植物のヤニが固まってできた琥珀(こはく)の中に8倍の大きさに膨らんだダニが発見されました。

この、琥珀(こはく)内には、動物の血を吸ってパンパンに膨れあがったダニと恐竜の羽毛もあったことから、ダニが恐竜の血を吸っている時に、琥珀(こはく)に閉じ込められたものと推定されています。

恐竜の血を吸ったダニの発見経緯

琥珀(こはく)は、ネバネバした樹液が長い年月をかけて固まったものです。琥珀(こはく)内は、生きていた時の姿を、そのまま残せて、しかも琥珀(こはく)は、薄い茶色のため透き通っています。

そのため、封じ込められた小さな虫等は発見しやすいし、標本を破壊しなくても解析できます。

琥珀(琥珀)内の標本は、理想的な環境で保存されたサンプルです。

昆虫学者(アメリカ自然史博物館)のデビッド・グリマルディ博士も、そんな琥珀(こはく)を求めて、私的にミャンマーの琥珀(こはく)を収集していました。

そんなコレクションを確認していた博士が、琥珀(こはく)内に、膨れ上がったダニを見つけたことが貴重な発見の発端でした。

その琥珀(こはく)内には、血を吸って膨れた8本足のダニと、血を吸われた幼い恐竜の羽毛も閉じ込められていました。(これは、ダニが恐竜の血を吸っていたという間接的な証拠です。)

恐竜とダニの関係

分析の結果、羽毛はハチドリぐらいの小さな肉食恐竜(ナノラプトル)のものと推定されています。

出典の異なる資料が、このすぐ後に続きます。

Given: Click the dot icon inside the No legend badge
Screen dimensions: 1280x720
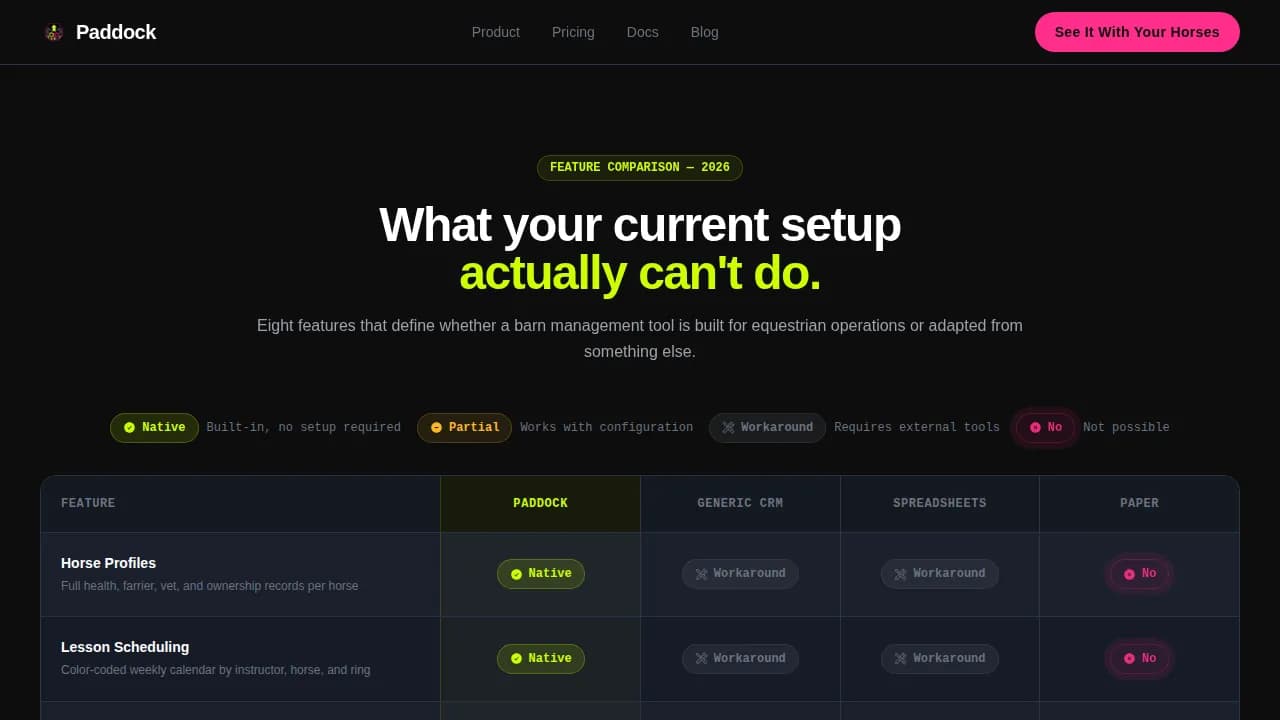Looking at the screenshot, I should 1037,427.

この小さな肉食恐竜は、樹上で生活しているタイプで、ダニに血液を吸われた直後にネバネバした樹液に捕らえられて琥珀(こはく)中で、ダニとともに保存されたものと思われます。(デビッド・グリマルディ博士談)

恐竜とダニとの関係は、今から、9900万年も前の、2つの標本の状態から博士が想像した出来事ですが、

そんなストーリーまで連想させる分析は、本当に楽しいでしょうね!(羨ましい)

尚、ダニが吸った恐竜の血液は、既に石灰化していたそうです。映画のようにDNAを復元して、恐竜を復活させることはできませんが、過去にできなかったことも技術の進化でできるようになりました。

人は、古生物も、技術の進歩で復活させてしまうだろうと考えるようになりました。

マスコミでは、AIの脅威が話題になっていますが、私は、人間という生物の能力には限界がないのではないかと思えてなりません。

何故か、9900万年も前の「恐竜の血を吸っていたダニの標本」を想像すると
意味もなく様々な連想が湧いてきてしまいました。